Skidegate welcomes The Sun on Top of the House

100 KW project is now the largest community-owned solar installation in B.C.

Sunlight was a hot topic on Haida Gwaii this week, and not only because of the Monday morning eclipse.

Skidegate is now home to the largest community-owned solar project in B.C., with a 100 KW array atop the new metal roofs on the Haida Heritage Centre at Ḵay Llnagaay.

Haida elders Roy Jones Sr. and and Grace Jones named the project Jiig̱awaay Naay Unguu, which translates as “The Sun on Top of the House.”

Speaking at a noon ceremony on during the Ḵay’s ninth anniversary celebration on Sunday, David Isaac, president of W. Dusk Energy Group, said his team was honoured but a little nervous to work on the building.

“This is really a stronghold for Indigenous communities across Turtle Island,” he said, praising the Haida architecture reflected in the centre, and particularly the work of Arthur Pearson, who milled its huge cedar beams.

“As an Indigenous person who loves to affect the built environment, I’m really inspired by this beam work,” Isaac said.

“You know, culture and tradition isn’t static — it’s something that evolves over time — and I really think this is a perfect marriage between modern and tradition. I think that it’s something all our communities are going to be doing more of.”
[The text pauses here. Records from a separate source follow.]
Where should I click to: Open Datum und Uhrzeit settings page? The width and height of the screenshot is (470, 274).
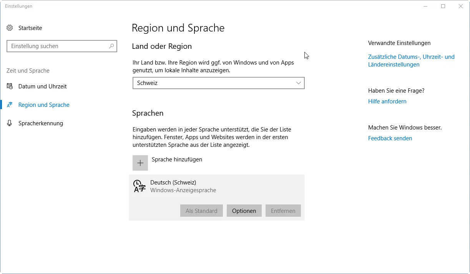click(x=42, y=86)
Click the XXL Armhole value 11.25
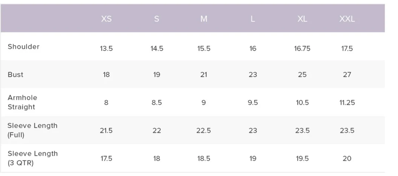The image size is (398, 176). 347,103
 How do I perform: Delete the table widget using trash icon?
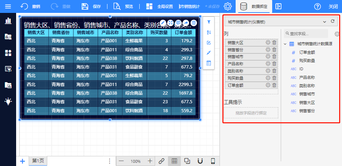(194, 23)
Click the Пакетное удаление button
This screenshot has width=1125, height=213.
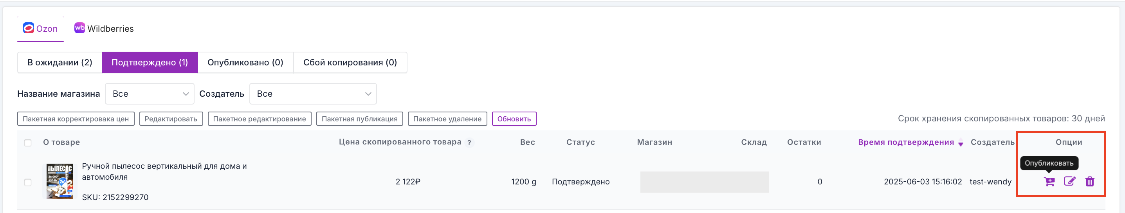coord(447,119)
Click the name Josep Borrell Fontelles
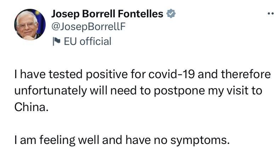 pos(107,14)

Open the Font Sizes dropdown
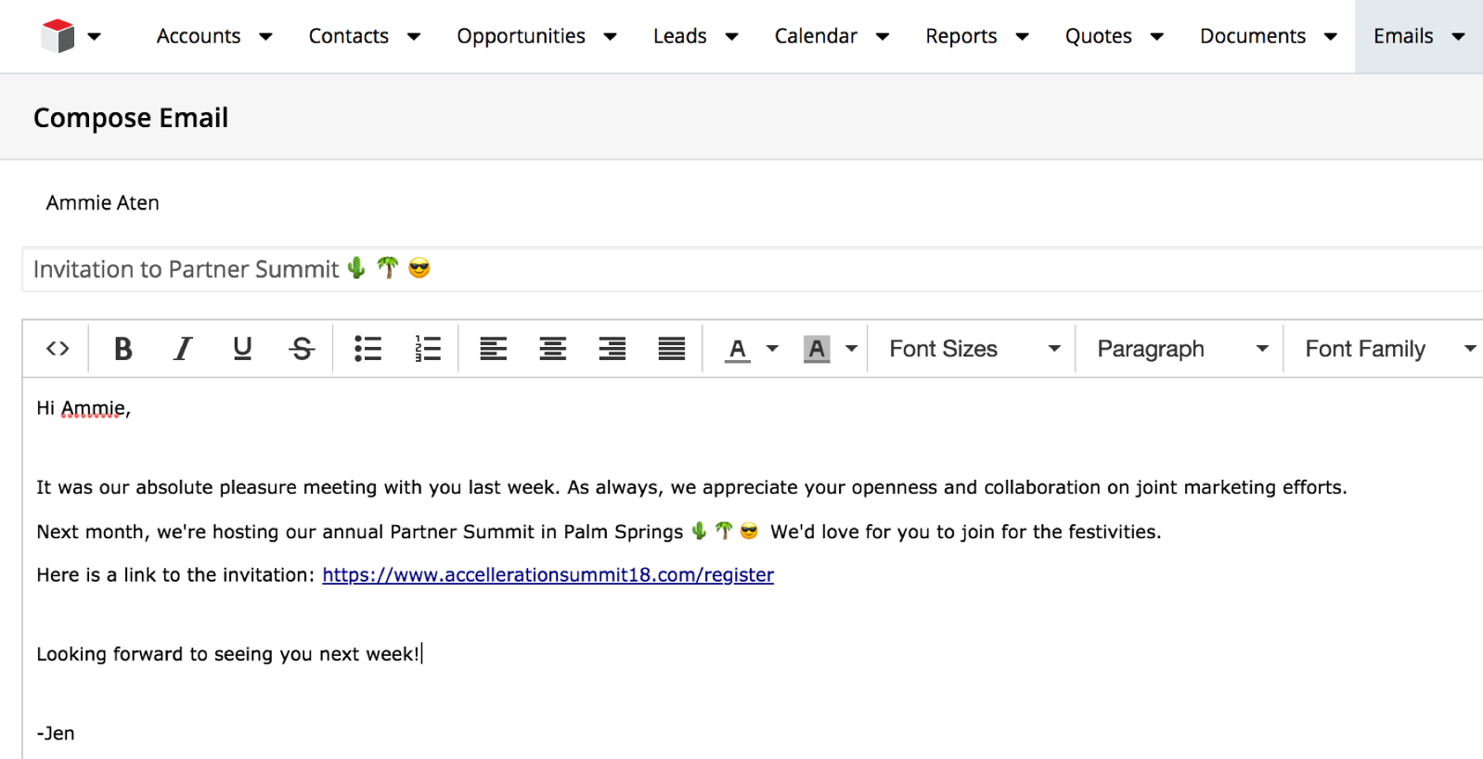pos(973,349)
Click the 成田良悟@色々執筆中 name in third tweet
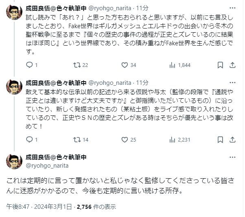 [56, 157]
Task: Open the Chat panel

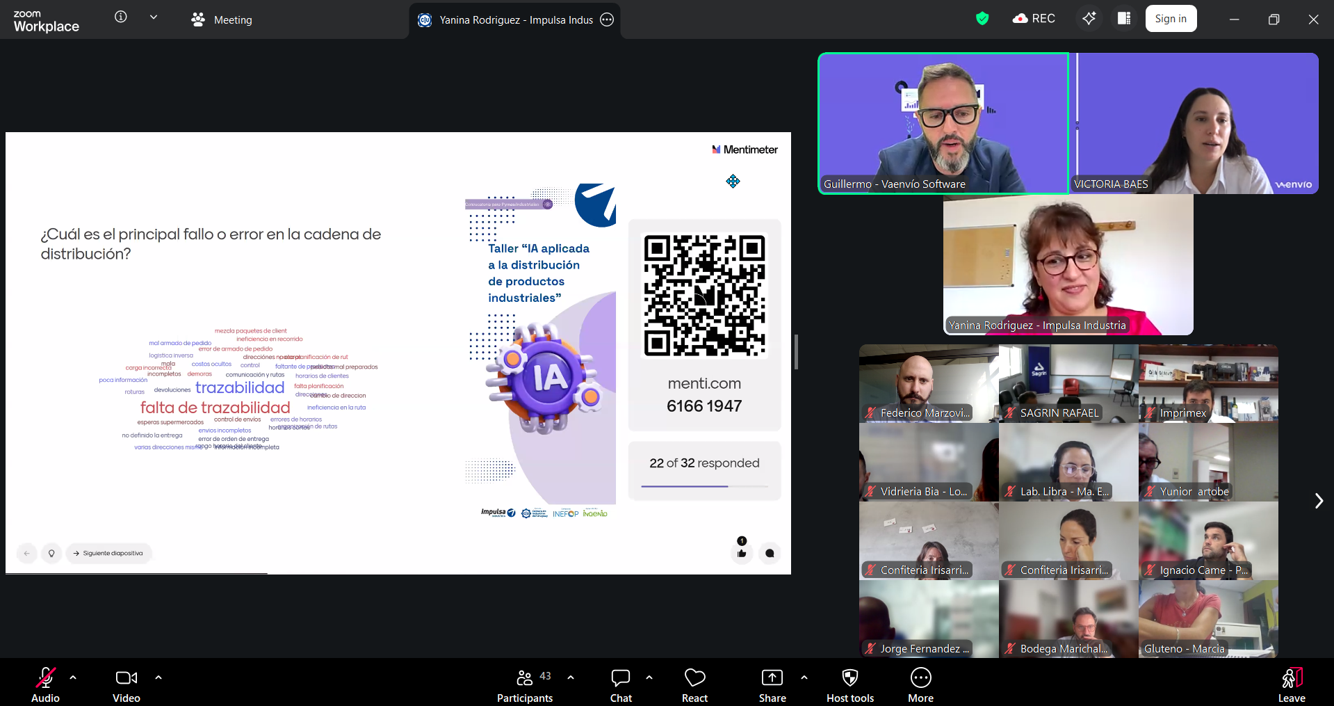Action: (x=621, y=685)
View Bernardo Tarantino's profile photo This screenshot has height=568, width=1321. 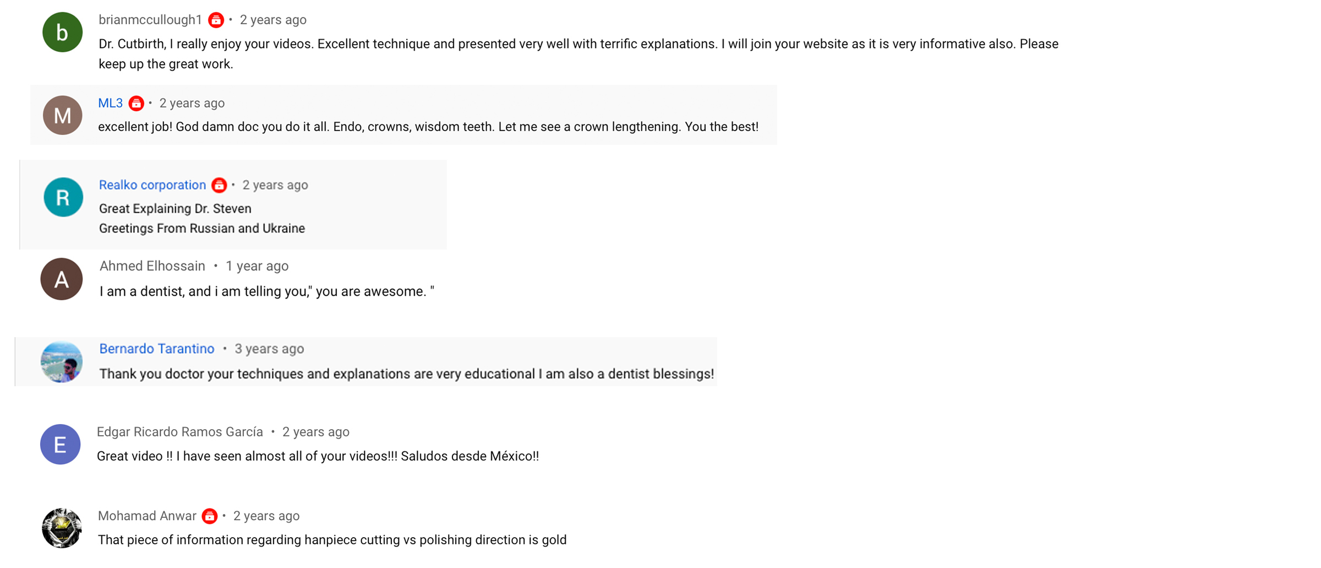click(62, 362)
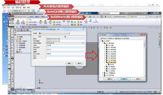
Task: Click the 确定 button in properties dialog
Action: (69, 63)
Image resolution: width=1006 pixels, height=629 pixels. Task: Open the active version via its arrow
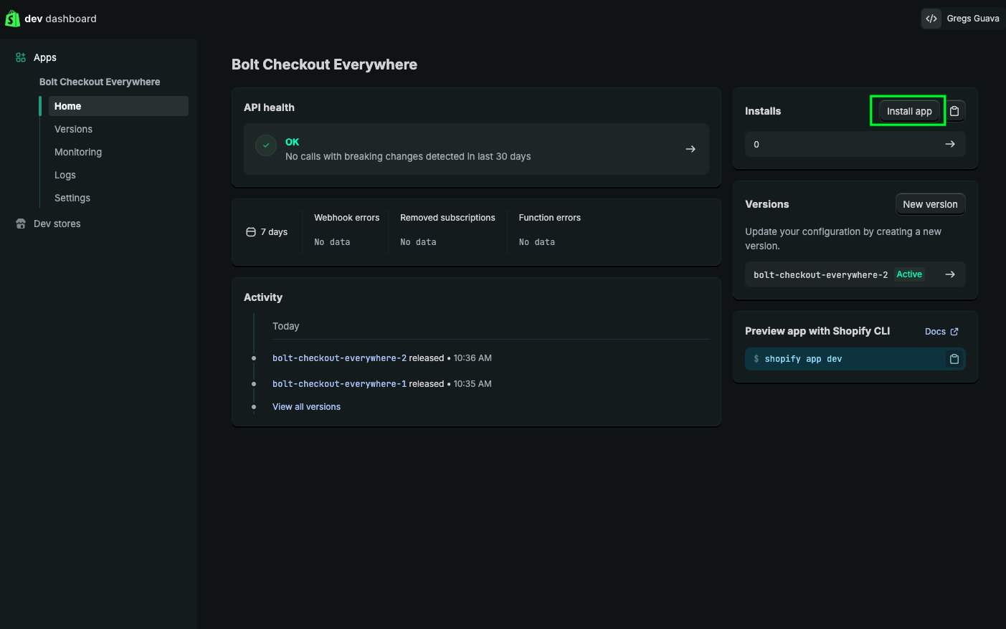pyautogui.click(x=949, y=274)
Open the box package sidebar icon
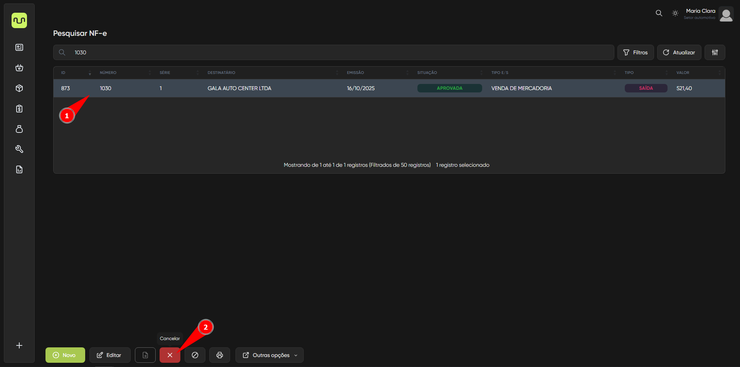The width and height of the screenshot is (740, 367). click(x=19, y=88)
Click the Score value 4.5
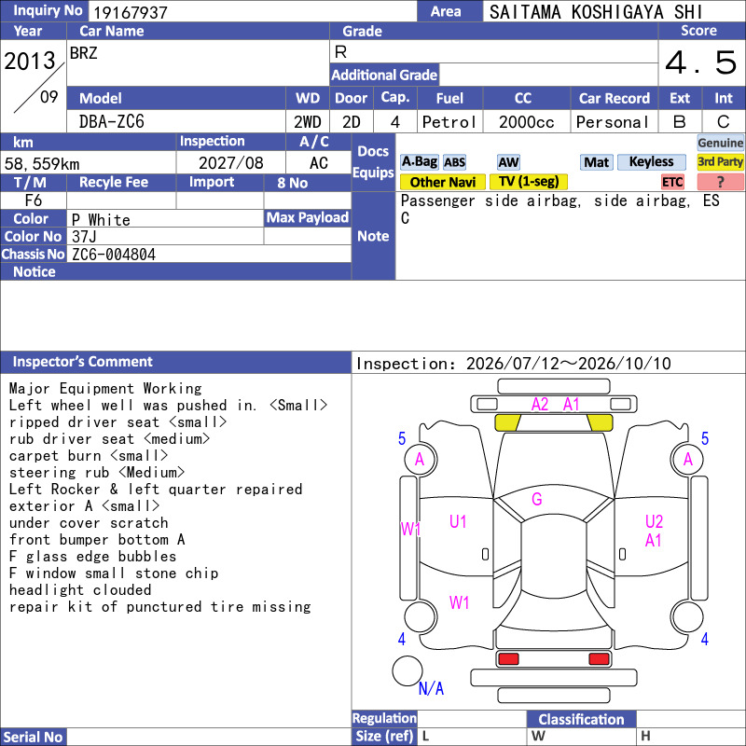 701,62
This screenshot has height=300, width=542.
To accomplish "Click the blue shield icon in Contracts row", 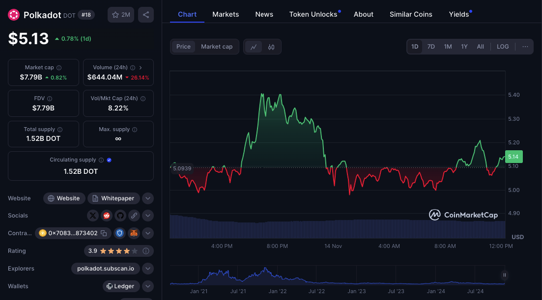I will tap(120, 233).
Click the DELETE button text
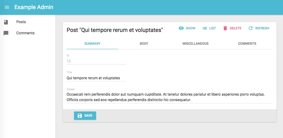Viewport: 283px width, 138px height. [236, 28]
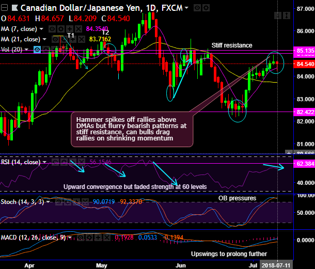The width and height of the screenshot is (315, 269).
Task: Expand the FXCM symbol dropdown arrow
Action: [186, 8]
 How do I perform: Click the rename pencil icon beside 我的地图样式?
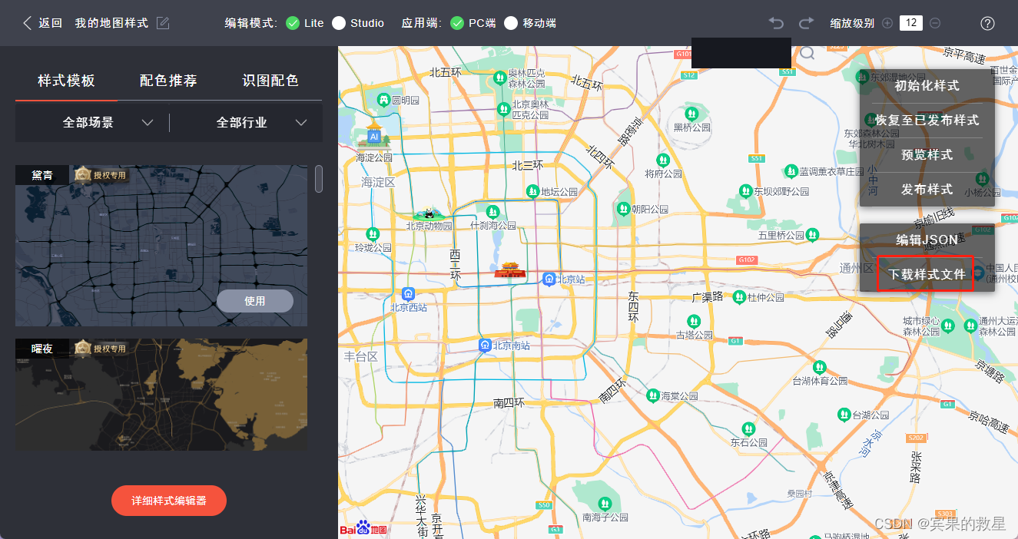click(x=162, y=23)
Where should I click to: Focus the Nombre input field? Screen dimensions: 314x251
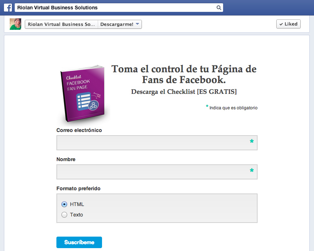(157, 172)
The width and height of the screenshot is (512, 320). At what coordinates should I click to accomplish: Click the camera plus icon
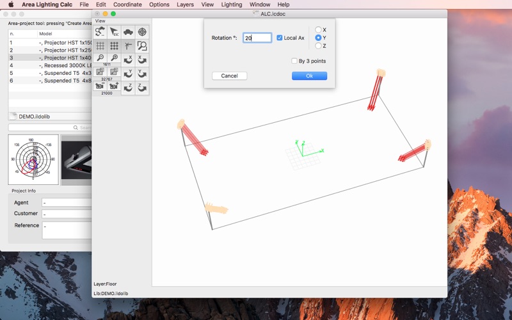114,86
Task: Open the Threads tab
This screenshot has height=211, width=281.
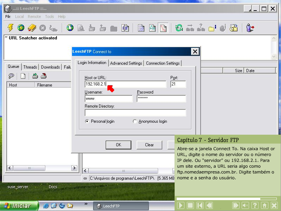Action: tap(30, 67)
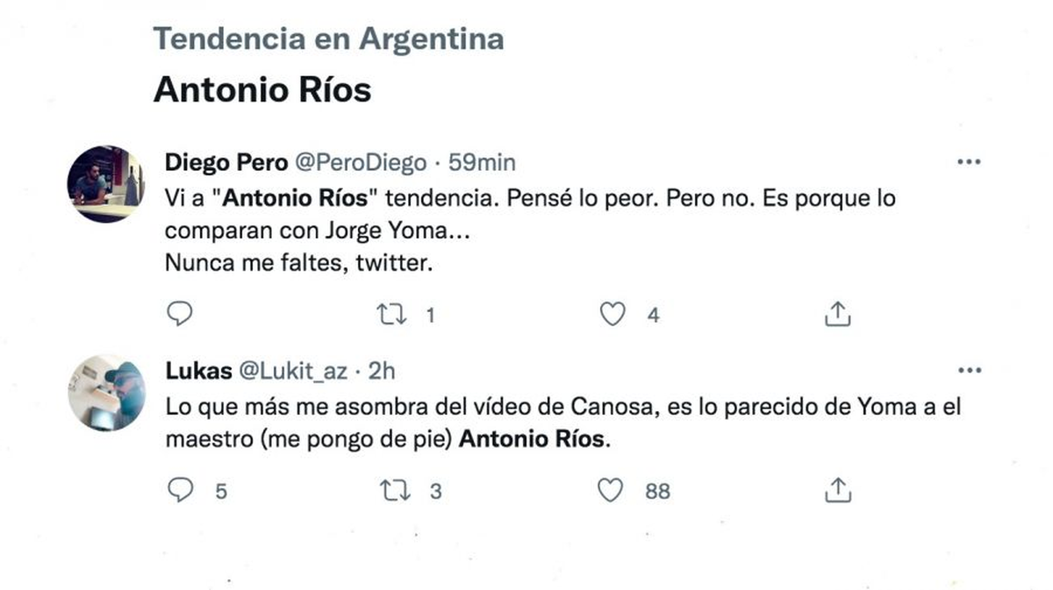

Jiig̱awaay Naay Unguu will also include an outdoor solar art piece featuring a painting by local youth, a backlit image of Raven Stealing the Light by Gwaii Edenshaw, and a projected image of the Skidegate crest, all mounted in a collapsed cedar longhouse with its own rooftop solar panels that was designed by Arthur Pearson. And in the Ḵay’s Centre parking lot, there will soon be a Tesla charging station for an electric car — a first on island.

With a 50 KW solar array already installed earlier this year on the George Brown Rec Centre, Skidegate may soon see many more solar installations — Billy Yovanovich, chief councillor of the Skidegate Band Council, said they will have W. Dusk do a feasibility study for installing rooftop solar panels on homes in the village.

Brett Freake, a community planner for W. Dusk, said the study will start with an inventory of all the houses in Skidegate to see if any roofs need replacing — the ideal is a south-facing, metal roof that will last the lifetime of the solar panels.

It will include a cost-benefit analysis showing the likely payback period, and how much diesel power the panels would offset.

When local crews began replacing the nine-year-old cedar roof above the Haida Heritage Centre for this project, they were surprised to find that much of it had significant water damage — a problem that recently plagued the attached Haida Gwaii Museum until some major repairs.

“We got it just in the nick of time,” said Isaac. “Had we got it any later, it would have been a lot more expensive.”

Freake said once all 385 panels are gathering power at the Ḵay, W. Dusk would like to install a monitor that shows in real-time how much power that array and the one over the George Brown Rec Centre are generating.

During the ceremony, Gaagwiis/Jason Alsop acknowledged Gwaii Haanas and other Haida Gwaii villages for doing their own green-energy projects.

“It’s an honour to be here today to celebrate this special moment in our history, in Haida history, in Haida Gwaii history, as we start to make this transition,” he said.